[PROBLEM DESCRIPTION]
These records must be written out again exactly.

[INPUT RECORDS]
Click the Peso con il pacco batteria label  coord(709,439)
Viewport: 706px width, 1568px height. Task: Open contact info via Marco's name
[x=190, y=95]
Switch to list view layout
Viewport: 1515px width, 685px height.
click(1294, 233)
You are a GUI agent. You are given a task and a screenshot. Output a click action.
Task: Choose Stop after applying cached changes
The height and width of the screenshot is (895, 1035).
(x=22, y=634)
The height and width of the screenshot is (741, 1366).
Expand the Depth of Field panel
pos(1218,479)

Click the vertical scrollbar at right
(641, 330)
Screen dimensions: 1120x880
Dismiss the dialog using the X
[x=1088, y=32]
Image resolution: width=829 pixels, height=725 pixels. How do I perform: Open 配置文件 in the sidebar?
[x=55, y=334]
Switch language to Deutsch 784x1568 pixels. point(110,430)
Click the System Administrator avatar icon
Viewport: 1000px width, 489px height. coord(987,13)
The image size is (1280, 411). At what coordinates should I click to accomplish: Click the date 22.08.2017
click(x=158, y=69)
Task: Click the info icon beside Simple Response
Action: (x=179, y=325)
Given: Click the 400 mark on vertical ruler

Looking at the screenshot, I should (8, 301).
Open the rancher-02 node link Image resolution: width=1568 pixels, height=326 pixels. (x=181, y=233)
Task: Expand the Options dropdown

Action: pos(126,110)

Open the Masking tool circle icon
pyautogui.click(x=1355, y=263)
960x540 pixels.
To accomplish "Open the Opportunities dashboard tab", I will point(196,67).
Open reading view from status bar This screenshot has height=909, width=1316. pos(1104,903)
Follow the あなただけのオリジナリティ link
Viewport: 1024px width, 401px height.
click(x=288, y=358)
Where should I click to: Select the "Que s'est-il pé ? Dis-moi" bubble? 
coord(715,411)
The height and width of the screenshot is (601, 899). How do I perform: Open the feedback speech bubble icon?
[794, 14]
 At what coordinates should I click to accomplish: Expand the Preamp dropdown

[RESPONSE]
Click the Peso con il pacco batteria label  coord(709,439)
Viewport: 706px width, 1568px height. Task: Open contact info via Marco's name
[x=190, y=95]
Switch to list view layout
Viewport: 1515px width, 685px height.
click(1294, 233)
You are a GUI agent. You are given a task and a screenshot. Output a click action.
Task: Choose Stop after applying cached changes
The height and width of the screenshot is (895, 1035).
(x=22, y=634)
The height and width of the screenshot is (741, 1366).
Expand the Depth of Field panel
pos(1218,479)

Click the vertical scrollbar at right
(641, 330)
Screen dimensions: 1120x880
Dismiss the dialog using the X
[x=1088, y=32]
Image resolution: width=829 pixels, height=725 pixels. How do I perform: Open 配置文件 in the sidebar?
[x=55, y=334]
Switch language to Deutsch 784x1568 pixels. point(110,430)
Click the System Administrator avatar icon
Viewport: 1000px width, 489px height. coord(987,13)
The image size is (1280, 411). At what coordinates should I click to accomplish: Click the date 22.08.2017
click(x=158, y=69)
Task: Click the info icon beside Simple Response
Action: (x=179, y=325)
Given: Click the 400 mark on vertical ruler

Looking at the screenshot, I should (8, 301).
Open the rancher-02 node link Image resolution: width=1568 pixels, height=326 pixels. (x=181, y=233)
Task: Expand the Options dropdown

Action: pos(126,110)

Open the Masking tool circle icon
pyautogui.click(x=1355, y=263)
960x540 pixels.
To accomplish "Open the Opportunities dashboard tab", I will point(196,67).
Open reading view from status bar This screenshot has height=909, width=1316. pos(1104,903)
Follow the あなただけのオリジナリティ link
Viewport: 1024px width, 401px height.
click(x=288, y=358)
Where should I click to: Select the "Que s'est-il pé ? Dis-moi" bubble? 
coord(715,411)
The height and width of the screenshot is (601, 899). How do I perform: Open the feedback speech bubble icon?
[794, 14]
 At what coordinates should I click to accomplish: Expand the Preamp dropdown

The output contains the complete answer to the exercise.